**WHAT TO DO**. In the passage on England's World Cup exit, which two World Cup finals did England leave through a penalty shoot-out?
----- EXCERPTED PASSAGE
Even England's penalty shoot-out exits from the World Cup finals of 1998 and 1990 suddenly seem a more bearable memory compared with the hypnotically slow collapse of countrywide morale suffered on Friday morning.

At least with a shoot-out it's a quick and a dramatic end: death comes in a flash over the bar. The immediate reaction is of acute pain but then follows swiftly the indignation of the injustice of it all and sympathy for the transgressors. And there's nothing like indignation and sympathy to ease the anguish and induce the strangely comforting feeling of being wronged.

Compare Ireland's exit a round earlier. They didn't advance as far as England but they did so in consistently better style and, when the agony of their missed penalties against Spain subsided, earned sympathy blended with admiration for their proud and gallant effort. England's passage through the exit door was accompanied by no stirring blasts on the bugle. Their challenge petered out so tamely and guilelessly you could almost hear the balloon deflating and the hiss of escaping belief resounding throughout the land.
----------
----- SUPPLIED DATA
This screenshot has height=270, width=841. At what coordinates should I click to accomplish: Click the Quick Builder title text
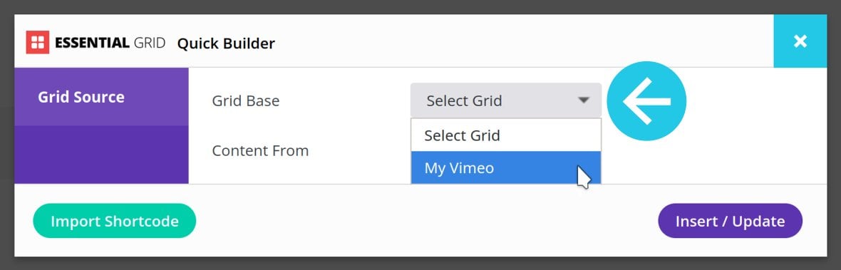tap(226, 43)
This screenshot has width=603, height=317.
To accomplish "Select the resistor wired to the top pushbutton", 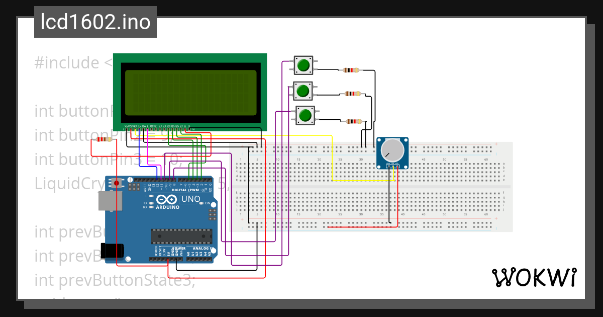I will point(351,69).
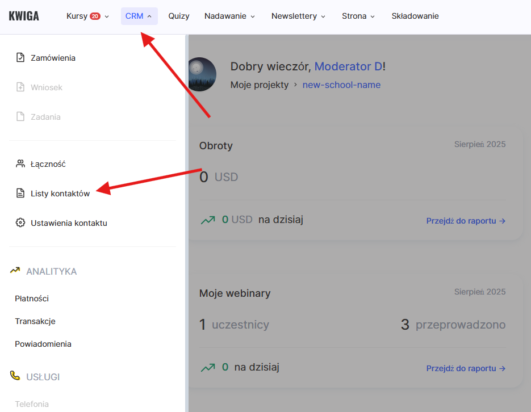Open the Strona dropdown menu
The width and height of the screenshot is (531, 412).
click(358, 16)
----------
**WRITTEN RESPONSE**. 1998 and 1990